## [What you have to do]
The exercise calls for a faithful copy of all the data.

Stored items
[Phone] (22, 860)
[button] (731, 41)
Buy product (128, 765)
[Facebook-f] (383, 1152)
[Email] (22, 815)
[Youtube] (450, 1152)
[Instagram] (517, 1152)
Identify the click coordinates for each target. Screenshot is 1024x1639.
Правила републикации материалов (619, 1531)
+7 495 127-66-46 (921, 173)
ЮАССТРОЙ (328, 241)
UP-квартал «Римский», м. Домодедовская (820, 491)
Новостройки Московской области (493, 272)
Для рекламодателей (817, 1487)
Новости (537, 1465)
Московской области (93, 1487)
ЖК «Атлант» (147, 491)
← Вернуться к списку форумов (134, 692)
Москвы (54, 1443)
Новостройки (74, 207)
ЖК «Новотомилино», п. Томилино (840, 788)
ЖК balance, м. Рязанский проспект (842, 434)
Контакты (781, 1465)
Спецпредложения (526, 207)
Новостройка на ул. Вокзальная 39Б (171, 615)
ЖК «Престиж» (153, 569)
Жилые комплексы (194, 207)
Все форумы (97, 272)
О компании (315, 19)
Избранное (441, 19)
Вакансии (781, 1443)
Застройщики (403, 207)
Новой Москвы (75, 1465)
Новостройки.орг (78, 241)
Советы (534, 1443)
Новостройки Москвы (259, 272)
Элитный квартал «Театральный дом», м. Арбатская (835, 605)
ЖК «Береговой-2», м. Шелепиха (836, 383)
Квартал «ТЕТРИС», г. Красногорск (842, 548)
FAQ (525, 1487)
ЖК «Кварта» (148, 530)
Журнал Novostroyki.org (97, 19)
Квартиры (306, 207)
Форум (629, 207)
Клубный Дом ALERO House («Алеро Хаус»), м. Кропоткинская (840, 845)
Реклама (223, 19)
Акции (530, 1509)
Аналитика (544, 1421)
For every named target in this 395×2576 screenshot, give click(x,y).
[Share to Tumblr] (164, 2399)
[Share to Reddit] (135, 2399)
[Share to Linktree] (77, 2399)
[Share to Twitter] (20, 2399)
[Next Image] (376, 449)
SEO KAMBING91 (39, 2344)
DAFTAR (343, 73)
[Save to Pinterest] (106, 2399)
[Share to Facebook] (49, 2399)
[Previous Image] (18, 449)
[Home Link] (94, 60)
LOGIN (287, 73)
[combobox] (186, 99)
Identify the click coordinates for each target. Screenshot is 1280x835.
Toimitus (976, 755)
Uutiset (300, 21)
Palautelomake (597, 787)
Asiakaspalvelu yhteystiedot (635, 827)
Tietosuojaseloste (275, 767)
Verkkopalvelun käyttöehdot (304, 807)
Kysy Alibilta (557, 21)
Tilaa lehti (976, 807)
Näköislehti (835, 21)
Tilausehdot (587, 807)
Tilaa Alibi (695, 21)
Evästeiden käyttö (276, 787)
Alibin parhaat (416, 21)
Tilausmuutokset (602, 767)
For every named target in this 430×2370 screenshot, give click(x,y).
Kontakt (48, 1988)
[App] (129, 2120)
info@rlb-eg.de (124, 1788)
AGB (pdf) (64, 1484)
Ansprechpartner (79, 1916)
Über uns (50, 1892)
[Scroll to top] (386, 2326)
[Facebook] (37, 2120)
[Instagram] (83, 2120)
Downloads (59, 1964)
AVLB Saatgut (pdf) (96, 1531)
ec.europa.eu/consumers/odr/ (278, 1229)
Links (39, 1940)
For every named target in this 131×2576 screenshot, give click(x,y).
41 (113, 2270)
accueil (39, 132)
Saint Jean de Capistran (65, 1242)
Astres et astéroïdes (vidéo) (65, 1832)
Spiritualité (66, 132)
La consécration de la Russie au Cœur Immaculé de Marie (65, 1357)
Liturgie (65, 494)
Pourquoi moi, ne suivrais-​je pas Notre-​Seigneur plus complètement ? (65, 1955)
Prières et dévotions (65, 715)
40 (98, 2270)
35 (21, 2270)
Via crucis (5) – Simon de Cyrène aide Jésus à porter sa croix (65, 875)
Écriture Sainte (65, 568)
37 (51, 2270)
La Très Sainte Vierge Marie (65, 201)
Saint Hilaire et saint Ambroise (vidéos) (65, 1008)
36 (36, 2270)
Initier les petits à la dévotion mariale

## [Exercise result]
[Phone] (22, 860)
[button] (731, 41)
Buy product (128, 765)
[Facebook-f] (383, 1152)
[Email] (22, 815)
[Youtube] (450, 1152)
[Instagram] (517, 1152)
Identify the click coordinates for each target. Screenshot is 1024x1639.
Правила републикации материалов (619, 1531)
+7 495 127-66-46 (921, 173)
ЮАССТРОЙ (328, 241)
UP-квартал «Римский», м. Домодедовская (820, 491)
Новостройки Московской области (493, 272)
Для рекламодателей (817, 1487)
Новости (537, 1465)
Московской области (93, 1487)
ЖК «Атлант» (147, 491)
← Вернуться к списку форумов (134, 692)
Москвы (54, 1443)
Новостройки (74, 207)
ЖК «Новотомилино», п. Томилино (840, 788)
ЖК balance, м. Рязанский проспект (842, 434)
Контакты (781, 1465)
Спецпредложения (526, 207)
Новостройка на ул. Вокзальная 39Б (171, 615)
ЖК «Престиж» (153, 569)
Жилые комплексы (194, 207)
Все форумы (97, 272)
О компании (315, 19)
Избранное (441, 19)
Вакансии (781, 1443)
Застройщики (403, 207)
Новой Москвы (75, 1465)
Новостройки.орг (78, 241)
Советы (534, 1443)
Новостройки Москвы (259, 272)
Элитный квартал «Театральный дом», м. Арбатская (835, 605)
ЖК «Береговой-2», м. Шелепиха (836, 383)
Квартал «ТЕТРИС», г. Красногорск (842, 548)
FAQ (525, 1487)
ЖК «Кварта» (148, 530)
Журнал Novostroyki.org (97, 19)
Квартиры (306, 207)
Форум (629, 207)
Клубный Дом ALERO House («Алеро Хаус»), м. Кропоткинская (840, 845)
Реклама (223, 19)
Акции (530, 1509)
Аналитика (544, 1421)
For every named target in this 395×2576 screenshot, give click(x,y).
[Share to Tumblr] (164, 2399)
[Share to Reddit] (135, 2399)
[Share to Linktree] (77, 2399)
[Share to Twitter] (20, 2399)
[Next Image] (376, 449)
SEO KAMBING91 (39, 2344)
DAFTAR (343, 73)
[Save to Pinterest] (106, 2399)
[Share to Facebook] (49, 2399)
[Previous Image] (18, 449)
[Home Link] (94, 60)
LOGIN (287, 73)
[combobox] (186, 99)
Identify the click coordinates for each target. Screenshot is 1280x835.
Toimitus (976, 755)
Uutiset (300, 21)
Palautelomake (597, 787)
Asiakaspalvelu yhteystiedot (635, 827)
Tietosuojaseloste (275, 767)
Verkkopalvelun käyttöehdot (304, 807)
Kysy Alibilta (557, 21)
Tilaa lehti (976, 807)
Näköislehti (835, 21)
Tilausehdot (587, 807)
Tilaa Alibi (695, 21)
Evästeiden käyttö (276, 787)
Alibin parhaat (416, 21)
Tilausmuutokset (602, 767)
For every named target in this 430×2370 screenshot, give click(x,y).
Kontakt (48, 1988)
[App] (129, 2120)
info@rlb-eg.de (124, 1788)
AGB (pdf) (64, 1484)
Ansprechpartner (79, 1916)
Über uns (50, 1892)
[Scroll to top] (386, 2326)
[Facebook] (37, 2120)
[Instagram] (83, 2120)
Downloads (59, 1964)
AVLB Saatgut (pdf) (96, 1531)
ec.europa.eu/consumers/odr/ (278, 1229)
Links (39, 1940)
For every named target in this 131×2576 screenshot, give click(x,y).
41 (113, 2270)
accueil (39, 132)
Saint Jean de Capistran (65, 1242)
Astres et astéroïdes (vidéo) (65, 1832)
Spiritualité (66, 132)
La consécration de la Russie au Cœur Immaculé de Marie (65, 1357)
Liturgie (65, 494)
Pourquoi moi, ne suivrais-​je pas Notre-​Seigneur plus complètement ? (65, 1955)
Prières et dévotions (65, 715)
40 (98, 2270)
35 (21, 2270)
Via crucis (5) – Simon de Cyrène aide Jésus à porter sa croix (65, 875)
Écriture Sainte (65, 568)
37 (51, 2270)
La Très Sainte Vierge Marie (65, 201)
Saint Hilaire et saint Ambroise (vidéos) (65, 1008)
36 (36, 2270)
Initier les petits à la dévotion mariale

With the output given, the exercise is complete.